= Beginning of Section =

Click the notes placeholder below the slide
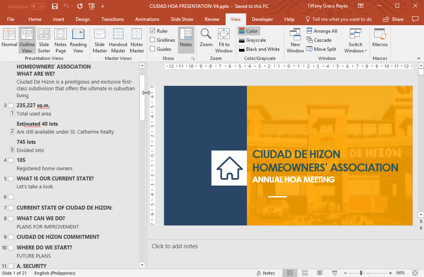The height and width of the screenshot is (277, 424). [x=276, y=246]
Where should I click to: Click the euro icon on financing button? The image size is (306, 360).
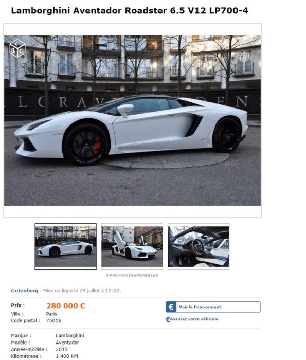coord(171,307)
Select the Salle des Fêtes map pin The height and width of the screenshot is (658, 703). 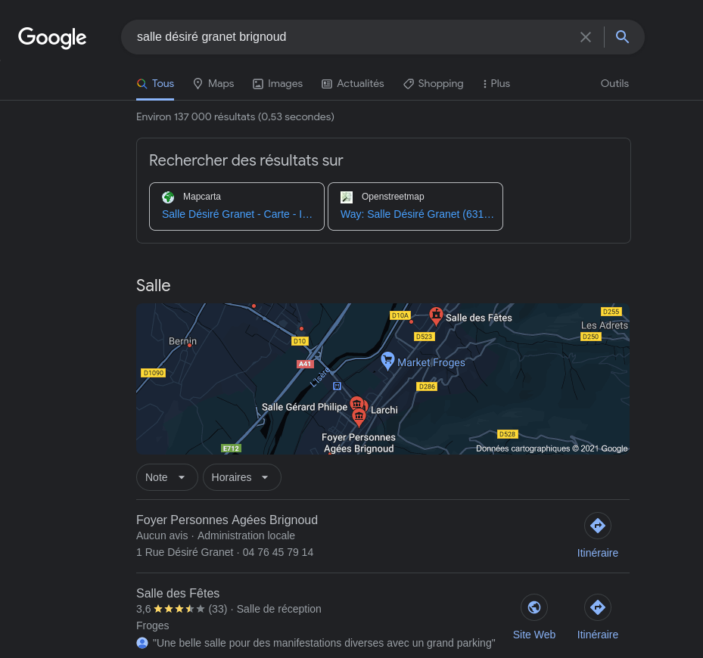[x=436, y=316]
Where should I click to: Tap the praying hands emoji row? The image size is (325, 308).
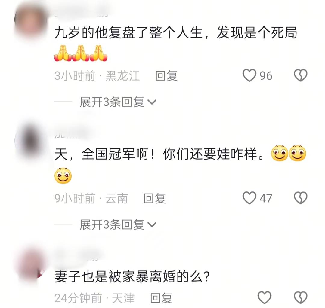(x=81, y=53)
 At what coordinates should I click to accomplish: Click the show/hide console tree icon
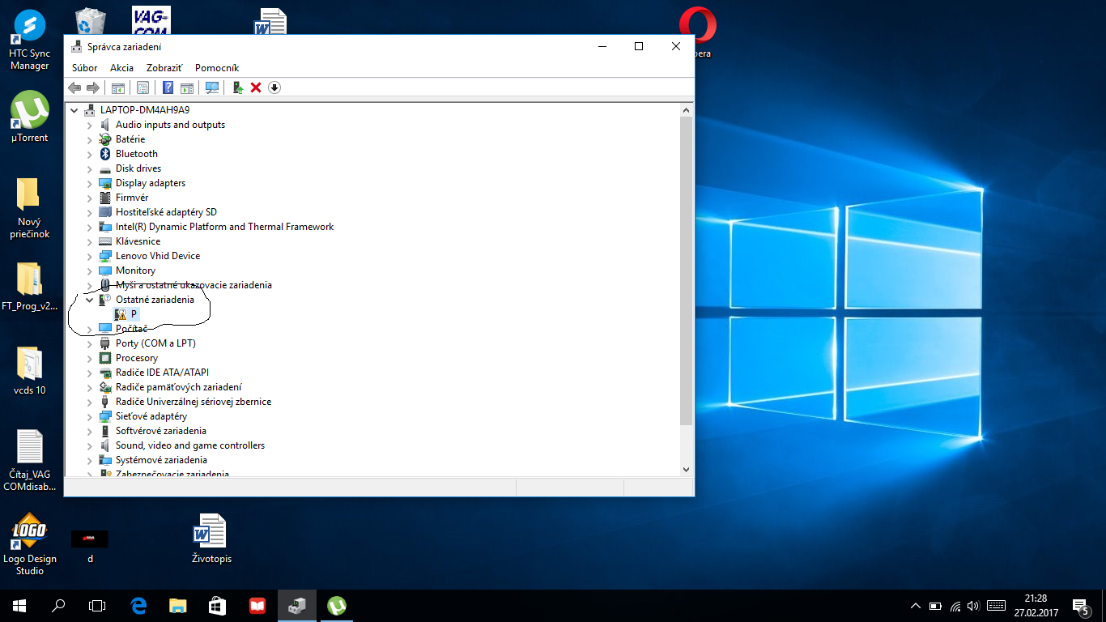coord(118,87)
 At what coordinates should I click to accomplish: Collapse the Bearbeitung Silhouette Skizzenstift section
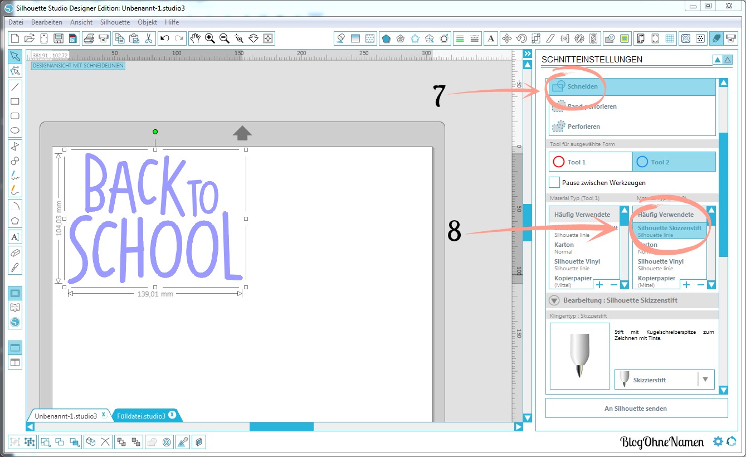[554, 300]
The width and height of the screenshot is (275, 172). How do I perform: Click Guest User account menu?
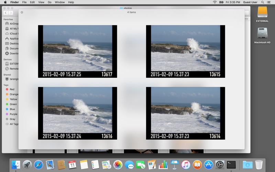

= End of Section =
= Beginning of Section =

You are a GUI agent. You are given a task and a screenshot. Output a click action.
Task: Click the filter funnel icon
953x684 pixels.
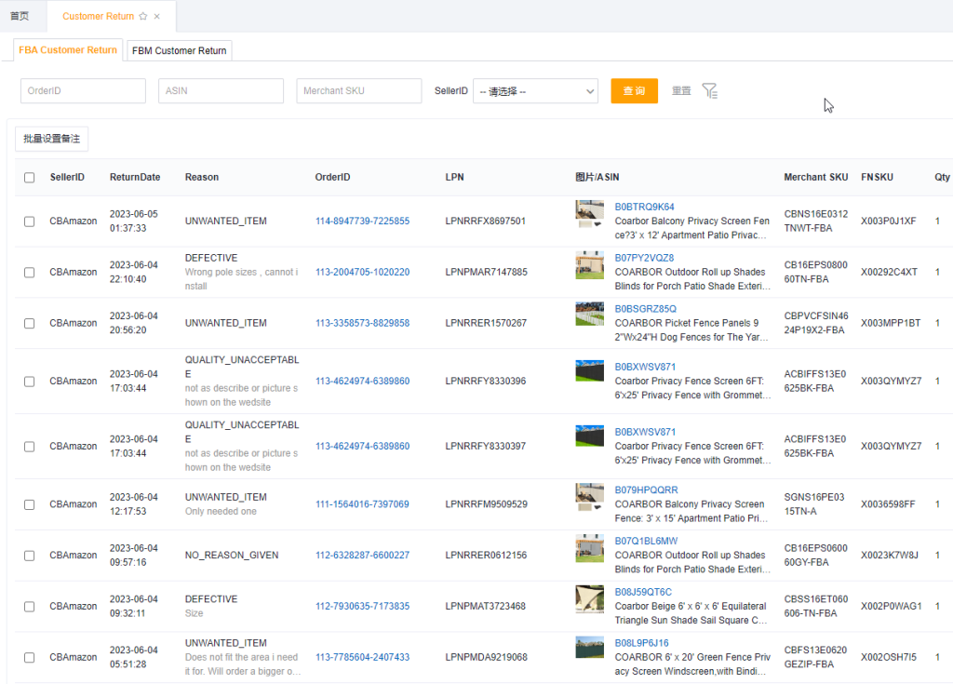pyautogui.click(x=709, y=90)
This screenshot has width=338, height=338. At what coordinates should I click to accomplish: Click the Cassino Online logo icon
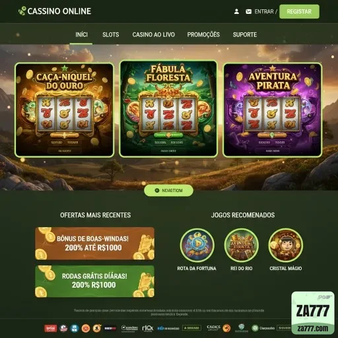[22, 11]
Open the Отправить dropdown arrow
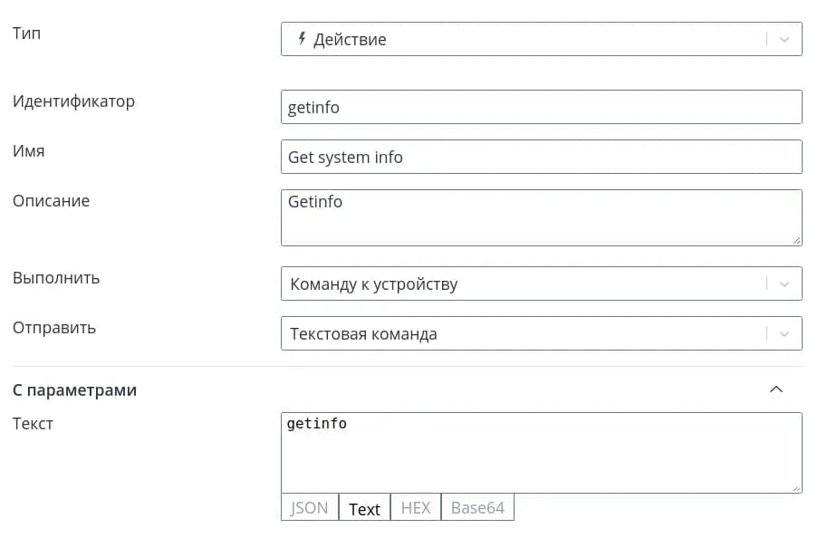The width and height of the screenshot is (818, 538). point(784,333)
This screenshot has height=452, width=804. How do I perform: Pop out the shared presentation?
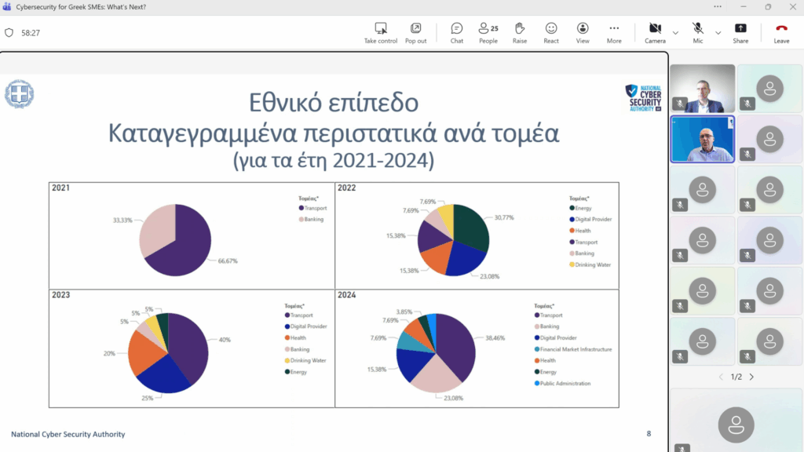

= End of Section =

■ **What to do**
Among the lines of the data, some may include "perform" as a word or string; report how many, and nothing else.

■ **Task solution**
2